The Temple of Apollo

This is the most archaic of Sicilian Greek temples.
It was built at the beginning of the 6th century BC and dedicated to Apollon and Artemis.
It belongs to the first step of the Greek temple architecture. The columns are massive and set close together; they were 17 along the sides and 6 on the façade. Today you can only see a few of them and all monolithic.

The “cella” was very long and narrow. The temple was transformed throughout the centuries into several buildings such as a Byzantine Church, an Arab mosque and under the Spaniards into a barracks.

The Fountain of Arethusa

It is a fresh water spring next to the Ionian sea.
It looks like a pond full of papyrus plants, the same species than in Egypt.

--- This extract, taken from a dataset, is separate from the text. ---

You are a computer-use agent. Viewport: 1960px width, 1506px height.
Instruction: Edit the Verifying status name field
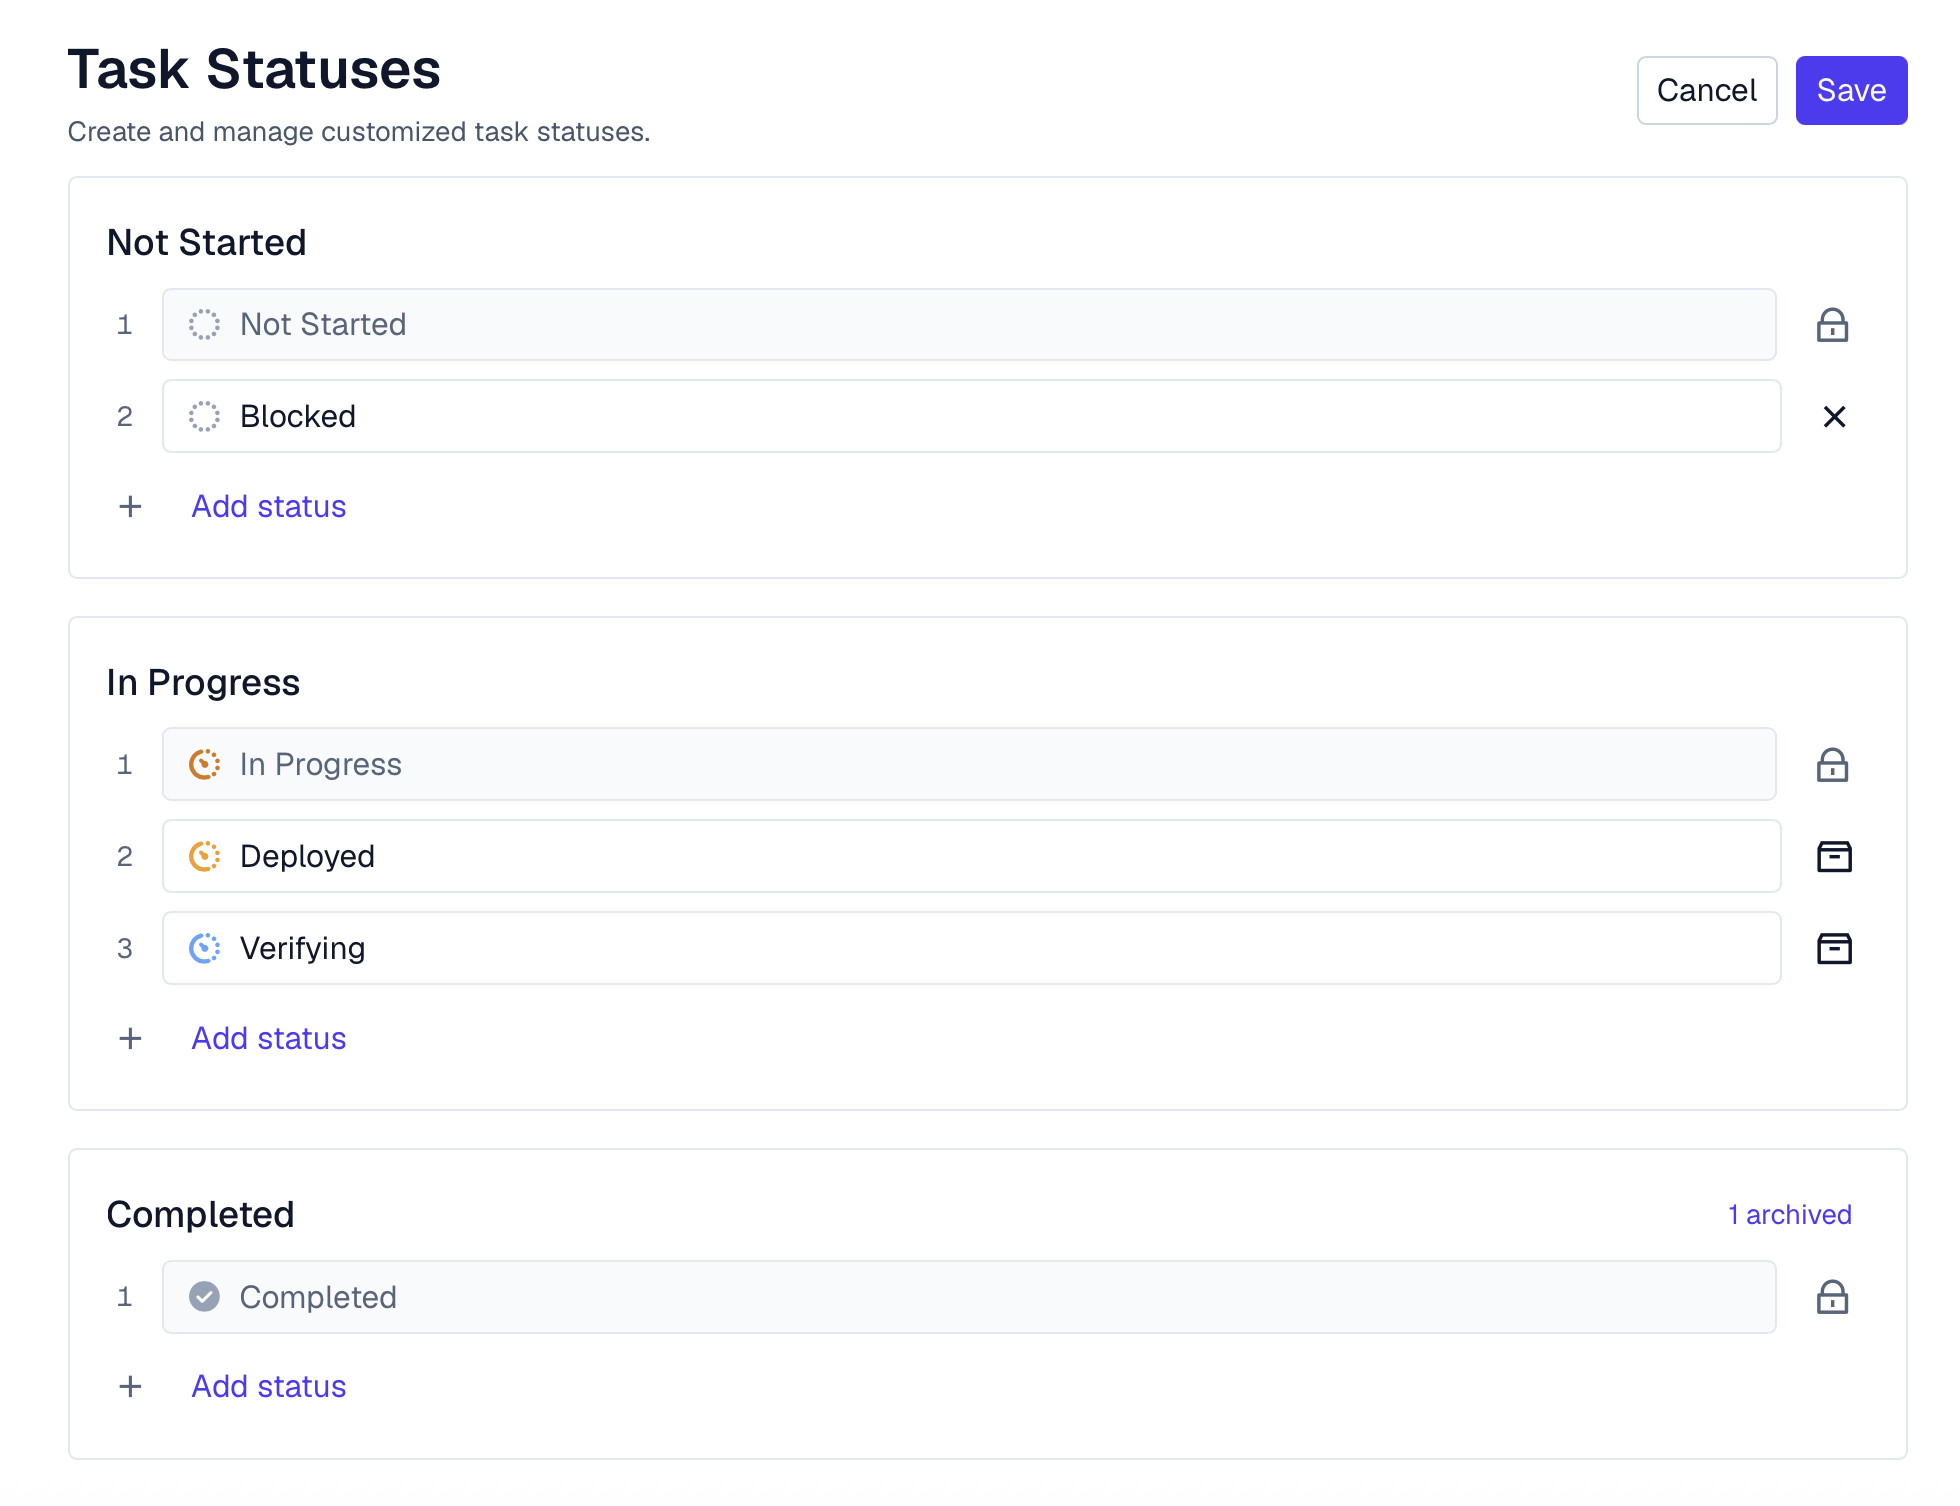tap(1000, 949)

The fountain is related to the love-story of the Nymph Arethusa and the river-god Alpheus. The myth tells that Arethusa was a beautiful nymph who used to bathe in the waters of the river Alpheus. The river fell in love with her and began to pursue her.She was on the poit of succumbing his advances, when she implored Artemis protectress of virgins, to safe her. Artemis then ordered the earth to open at the feet of the Nimph who disappeared, crossed the sea, and reappeared in the guise of a fresh water spring on the island of Ortygia.

We are told that Alpheus dug an underground passage beneath the Ionian Sea and pursued her all the way to Sicily, where their two waters intermingled.